Ia segera membuka mengeluarkan kunci apartemennya lalu memasukkannya ke lubang kunci. Entah mengapa di saat mendesak seperti ini malah sangat sulit untuk membuka pintu. Beberapa kali kunci yang di pilih Thea, salah dan tidak bisa membuka pintunya.
“Ayolah Thea, jangan bodoh seperti ini.” Batin Thea merutuki dirinya sendiri.

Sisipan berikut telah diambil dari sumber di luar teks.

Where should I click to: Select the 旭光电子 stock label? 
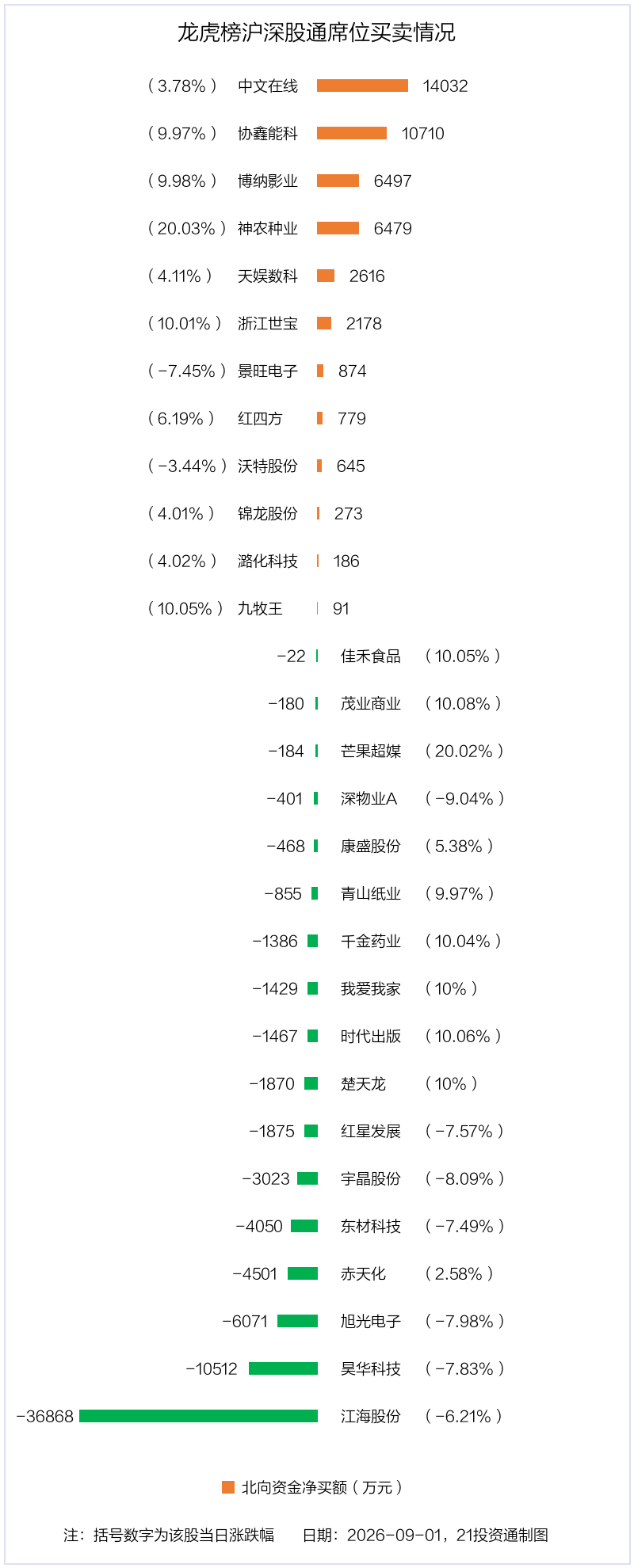coord(371,1321)
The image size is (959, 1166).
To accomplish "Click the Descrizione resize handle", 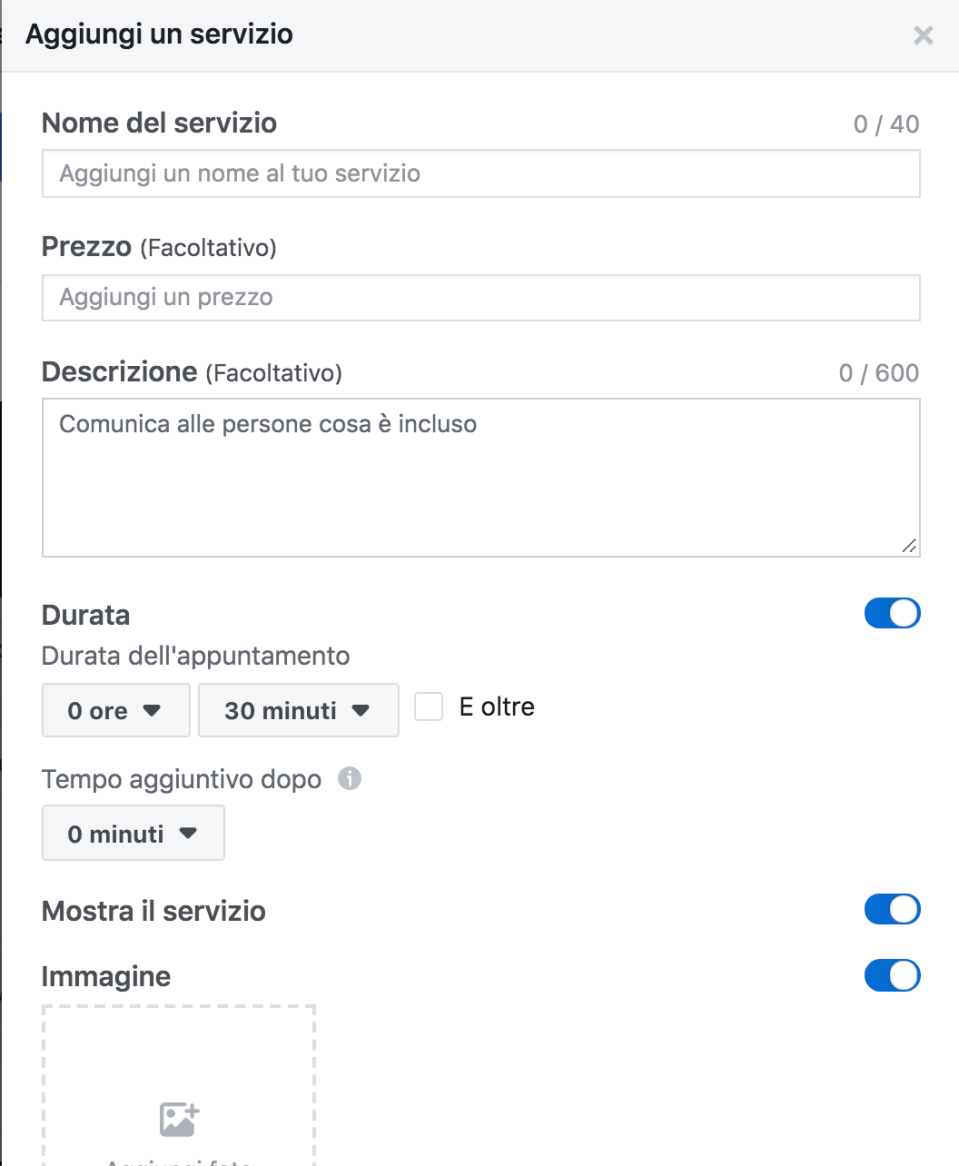I will point(909,546).
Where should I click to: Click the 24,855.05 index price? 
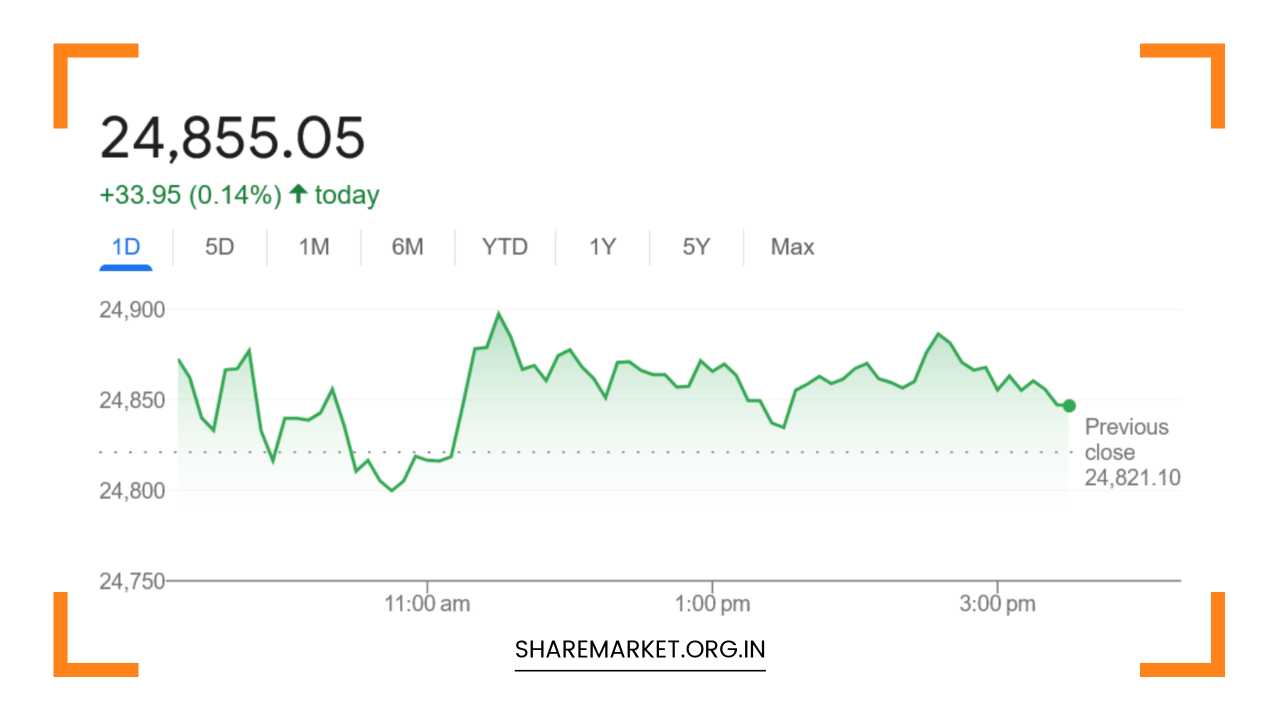pos(232,138)
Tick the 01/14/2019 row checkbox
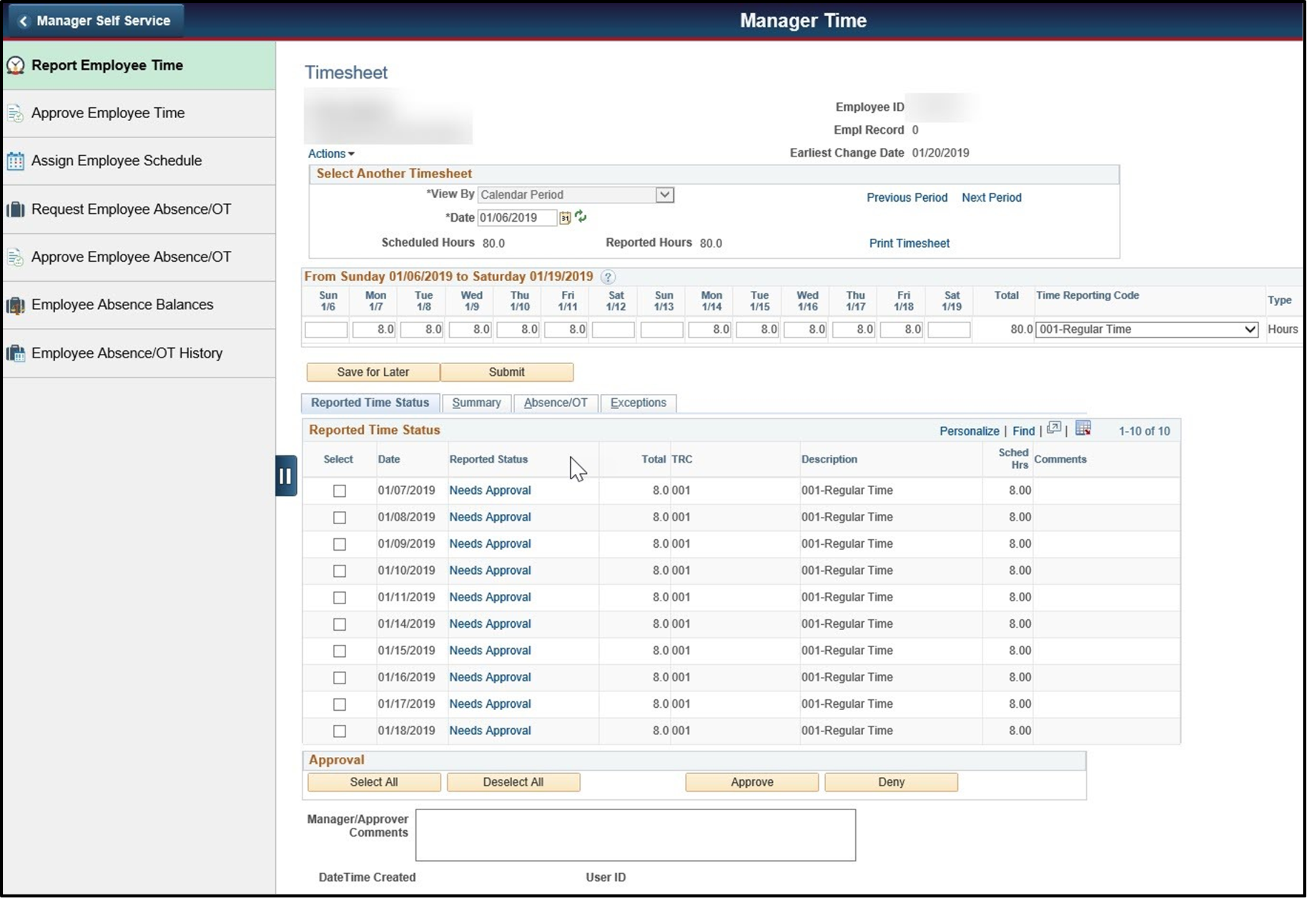Screen dimensions: 1316x915 [x=339, y=624]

Tangannya gemetaran karena takut kalau laki-laki di sampingnya dan sedang melihatnya membuka pintu, tiba-tiba menyerangnya.
“Perlu bantuanku?” Tanya laki-laki itu.
“Tidak, terima kasih.” Sahut Thea pendek.
“Ceklek!” Beruntung pintu terbuka dengan cepat.
Thea segera masuk tanpa menghiraukan laki-laki itu. Namun saat akan menutup pintu, laki-laki itu malah menahan pintu agar tidak di tutup.
“Anda mau apa? Saya tidak mengenal anda. Segera pergi atau saya panggil polisi!” Ancam Thea, pura-pura berani.
“Apa itu polisi? Aku hanya ingin memberikan obat ini untukmu.” Laki-laki itu tetap ingin memberikan paperbag itu pada Thea.
“Sudah saya bilang, saya tidak sakit!” Thea tetap berusaha mendorong pintunya agar tertutup. Tapi lagi-lagi lelaki itu menahannya.
“Apa kamu yakin? Darah manismu tercium kemana-mana!” Ucap laki-laki itu seraya menunjuk luka Thea yang terperban, dengan sudut matanya.
“Darah manis?” Thea langsung menoleh luka di lengan kirinya yang tertutup perban. Karena perhatiannya teralihkan, ia sampai tidak sadar kalau pintu yang ia tahan akhirnya terbuka lebar di dorong laki-laki itu.
Thea mencium luka yang tertutup rapat oleh plester.
“Ini tidak bau darah.” Protes Thea yang mendelik kesal.
“Kamu mungkin tidak menciumnya tapi klan kami bisa datang kapan saja untuk mengambil jantungmu dan aura di tubuhmu. Jadi cepat tutupi lukamu dengan ini, sebelum kamu memancing kedatangan mereka.” Laki-laki itu membenamkan obatnya di tangan Thea.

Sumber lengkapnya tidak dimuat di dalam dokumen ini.